# Prompt
When you reach the line that contains "This screenshot has width=1050, height=1040." in the data below, copy it and every line after it exactly, adding nothing.

[[ Data, beginning ]]

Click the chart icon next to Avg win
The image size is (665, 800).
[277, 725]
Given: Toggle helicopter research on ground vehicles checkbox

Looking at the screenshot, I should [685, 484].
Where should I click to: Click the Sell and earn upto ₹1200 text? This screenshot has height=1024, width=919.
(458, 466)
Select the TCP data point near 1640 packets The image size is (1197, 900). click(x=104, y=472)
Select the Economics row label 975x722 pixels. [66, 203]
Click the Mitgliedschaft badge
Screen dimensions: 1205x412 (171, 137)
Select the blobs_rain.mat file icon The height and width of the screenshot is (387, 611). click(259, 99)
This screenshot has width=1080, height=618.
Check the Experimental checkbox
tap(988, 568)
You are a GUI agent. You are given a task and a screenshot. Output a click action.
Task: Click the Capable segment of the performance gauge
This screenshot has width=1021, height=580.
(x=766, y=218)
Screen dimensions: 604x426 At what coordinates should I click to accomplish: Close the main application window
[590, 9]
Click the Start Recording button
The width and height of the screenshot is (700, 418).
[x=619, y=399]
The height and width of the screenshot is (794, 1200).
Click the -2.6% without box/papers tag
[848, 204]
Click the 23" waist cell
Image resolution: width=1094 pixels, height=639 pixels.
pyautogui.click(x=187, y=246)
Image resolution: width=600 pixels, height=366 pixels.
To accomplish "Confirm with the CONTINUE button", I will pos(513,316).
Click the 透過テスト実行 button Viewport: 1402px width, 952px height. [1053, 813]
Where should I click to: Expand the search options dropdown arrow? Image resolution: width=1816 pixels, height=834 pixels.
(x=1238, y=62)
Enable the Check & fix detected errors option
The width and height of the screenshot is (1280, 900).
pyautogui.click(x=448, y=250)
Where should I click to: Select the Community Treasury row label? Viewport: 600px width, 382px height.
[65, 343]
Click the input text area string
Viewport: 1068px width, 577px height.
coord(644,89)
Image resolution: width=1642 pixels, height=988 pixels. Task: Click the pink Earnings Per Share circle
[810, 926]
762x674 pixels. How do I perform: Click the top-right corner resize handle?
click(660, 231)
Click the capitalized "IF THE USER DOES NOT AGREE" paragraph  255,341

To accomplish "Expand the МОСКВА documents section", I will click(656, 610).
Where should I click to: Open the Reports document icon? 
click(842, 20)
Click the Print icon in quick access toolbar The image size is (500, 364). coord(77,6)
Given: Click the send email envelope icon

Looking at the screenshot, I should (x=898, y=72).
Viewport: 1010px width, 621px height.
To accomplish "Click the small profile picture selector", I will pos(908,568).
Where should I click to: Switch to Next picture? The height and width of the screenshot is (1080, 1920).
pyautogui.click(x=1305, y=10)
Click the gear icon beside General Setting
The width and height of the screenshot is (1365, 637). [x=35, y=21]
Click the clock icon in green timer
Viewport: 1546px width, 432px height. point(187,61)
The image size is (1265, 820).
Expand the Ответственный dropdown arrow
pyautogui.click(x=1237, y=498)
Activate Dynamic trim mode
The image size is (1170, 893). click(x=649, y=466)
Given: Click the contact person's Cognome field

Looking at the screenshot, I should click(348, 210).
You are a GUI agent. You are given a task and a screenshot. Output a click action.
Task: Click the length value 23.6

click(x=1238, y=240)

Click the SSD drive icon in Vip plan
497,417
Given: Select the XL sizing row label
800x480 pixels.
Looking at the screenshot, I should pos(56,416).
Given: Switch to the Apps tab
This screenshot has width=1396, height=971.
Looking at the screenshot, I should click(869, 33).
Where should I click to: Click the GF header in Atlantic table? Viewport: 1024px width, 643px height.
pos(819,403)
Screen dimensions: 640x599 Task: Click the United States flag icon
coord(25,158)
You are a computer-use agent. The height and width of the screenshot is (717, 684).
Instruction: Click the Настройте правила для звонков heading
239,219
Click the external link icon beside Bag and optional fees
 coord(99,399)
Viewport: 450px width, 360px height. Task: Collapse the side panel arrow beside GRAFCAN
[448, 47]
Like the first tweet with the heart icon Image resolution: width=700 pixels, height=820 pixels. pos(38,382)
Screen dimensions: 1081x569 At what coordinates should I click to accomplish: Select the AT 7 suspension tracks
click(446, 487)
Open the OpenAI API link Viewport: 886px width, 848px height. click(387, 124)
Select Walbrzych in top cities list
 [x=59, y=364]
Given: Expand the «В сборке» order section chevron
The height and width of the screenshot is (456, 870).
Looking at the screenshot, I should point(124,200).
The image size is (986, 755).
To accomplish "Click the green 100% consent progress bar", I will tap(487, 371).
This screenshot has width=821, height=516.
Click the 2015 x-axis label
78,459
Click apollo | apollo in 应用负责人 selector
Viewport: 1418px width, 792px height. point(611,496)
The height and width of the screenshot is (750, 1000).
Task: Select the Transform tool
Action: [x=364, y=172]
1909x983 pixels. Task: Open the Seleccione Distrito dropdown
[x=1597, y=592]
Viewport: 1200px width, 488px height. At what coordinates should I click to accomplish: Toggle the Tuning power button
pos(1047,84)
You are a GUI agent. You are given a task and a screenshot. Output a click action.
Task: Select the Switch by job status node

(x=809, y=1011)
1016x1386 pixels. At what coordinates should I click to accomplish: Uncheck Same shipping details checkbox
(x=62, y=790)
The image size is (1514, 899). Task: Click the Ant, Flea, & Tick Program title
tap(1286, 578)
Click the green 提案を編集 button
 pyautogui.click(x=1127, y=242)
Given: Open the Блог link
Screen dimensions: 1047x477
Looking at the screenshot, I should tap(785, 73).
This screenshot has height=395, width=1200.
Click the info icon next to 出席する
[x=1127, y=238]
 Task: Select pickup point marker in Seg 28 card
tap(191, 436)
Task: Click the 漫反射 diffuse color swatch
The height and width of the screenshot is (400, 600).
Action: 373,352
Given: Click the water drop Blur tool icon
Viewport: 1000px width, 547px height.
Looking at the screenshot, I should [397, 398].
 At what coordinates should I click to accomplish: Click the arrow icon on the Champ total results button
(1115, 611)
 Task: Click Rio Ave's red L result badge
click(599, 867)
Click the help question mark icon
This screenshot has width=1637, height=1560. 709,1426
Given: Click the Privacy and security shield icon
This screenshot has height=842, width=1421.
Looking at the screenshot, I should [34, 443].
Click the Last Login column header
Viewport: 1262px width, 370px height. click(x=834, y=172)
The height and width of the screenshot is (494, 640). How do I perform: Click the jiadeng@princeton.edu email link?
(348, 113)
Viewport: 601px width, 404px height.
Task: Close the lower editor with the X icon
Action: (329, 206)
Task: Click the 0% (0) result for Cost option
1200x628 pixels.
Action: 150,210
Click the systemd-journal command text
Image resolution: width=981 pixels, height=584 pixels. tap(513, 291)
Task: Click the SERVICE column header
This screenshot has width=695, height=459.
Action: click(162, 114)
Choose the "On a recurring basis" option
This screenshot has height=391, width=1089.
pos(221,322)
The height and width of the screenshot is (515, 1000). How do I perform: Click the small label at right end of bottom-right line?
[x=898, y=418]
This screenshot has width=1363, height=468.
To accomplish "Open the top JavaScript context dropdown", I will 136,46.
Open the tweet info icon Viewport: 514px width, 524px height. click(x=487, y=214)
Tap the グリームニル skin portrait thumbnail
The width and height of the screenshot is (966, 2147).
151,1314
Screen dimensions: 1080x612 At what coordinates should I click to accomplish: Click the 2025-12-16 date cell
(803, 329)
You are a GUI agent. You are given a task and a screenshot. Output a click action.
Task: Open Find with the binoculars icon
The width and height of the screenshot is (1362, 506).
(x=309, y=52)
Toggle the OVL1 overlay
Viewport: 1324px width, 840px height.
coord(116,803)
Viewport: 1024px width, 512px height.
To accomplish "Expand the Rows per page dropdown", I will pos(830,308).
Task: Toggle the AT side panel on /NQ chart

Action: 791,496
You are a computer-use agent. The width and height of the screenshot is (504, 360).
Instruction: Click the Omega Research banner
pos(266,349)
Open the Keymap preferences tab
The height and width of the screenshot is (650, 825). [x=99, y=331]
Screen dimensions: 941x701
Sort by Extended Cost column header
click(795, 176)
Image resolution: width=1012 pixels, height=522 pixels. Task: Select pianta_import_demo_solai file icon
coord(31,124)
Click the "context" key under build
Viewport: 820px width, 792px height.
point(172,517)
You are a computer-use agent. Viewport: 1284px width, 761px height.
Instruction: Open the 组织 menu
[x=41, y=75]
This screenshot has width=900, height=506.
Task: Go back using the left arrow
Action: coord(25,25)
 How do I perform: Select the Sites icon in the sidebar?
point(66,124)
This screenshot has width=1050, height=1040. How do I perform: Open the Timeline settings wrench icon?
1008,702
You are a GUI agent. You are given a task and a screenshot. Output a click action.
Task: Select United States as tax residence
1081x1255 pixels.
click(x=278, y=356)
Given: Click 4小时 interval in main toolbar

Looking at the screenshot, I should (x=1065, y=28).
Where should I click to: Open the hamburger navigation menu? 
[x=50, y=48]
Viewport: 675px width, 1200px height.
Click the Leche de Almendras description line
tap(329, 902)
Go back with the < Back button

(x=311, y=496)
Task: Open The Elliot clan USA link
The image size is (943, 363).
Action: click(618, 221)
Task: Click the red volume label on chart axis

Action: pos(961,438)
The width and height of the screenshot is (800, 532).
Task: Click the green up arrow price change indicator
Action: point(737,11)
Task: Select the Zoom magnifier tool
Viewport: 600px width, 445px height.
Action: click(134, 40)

[[ Data, end ]]

# Response
This screenshot has width=1050, height=1040. How do I perform: Open the Timeline settings wrench icon?
1008,702
You are a GUI agent. You are given a task and a screenshot. Output a click action.
Task: Select United States as tax residence
1081x1255 pixels.
click(x=278, y=356)
Given: Click 4小时 interval in main toolbar

Looking at the screenshot, I should (x=1065, y=28).
Where should I click to: Open the hamburger navigation menu? 
[x=50, y=48]
Viewport: 675px width, 1200px height.
Click the Leche de Almendras description line
tap(329, 902)
Go back with the < Back button

(x=311, y=496)
Task: Open The Elliot clan USA link
The image size is (943, 363).
Action: click(618, 221)
Task: Click the red volume label on chart axis

Action: pos(961,438)
The width and height of the screenshot is (800, 532).
Task: Click the green up arrow price change indicator
Action: point(737,11)
Task: Select the Zoom magnifier tool
Viewport: 600px width, 445px height.
Action: click(134, 40)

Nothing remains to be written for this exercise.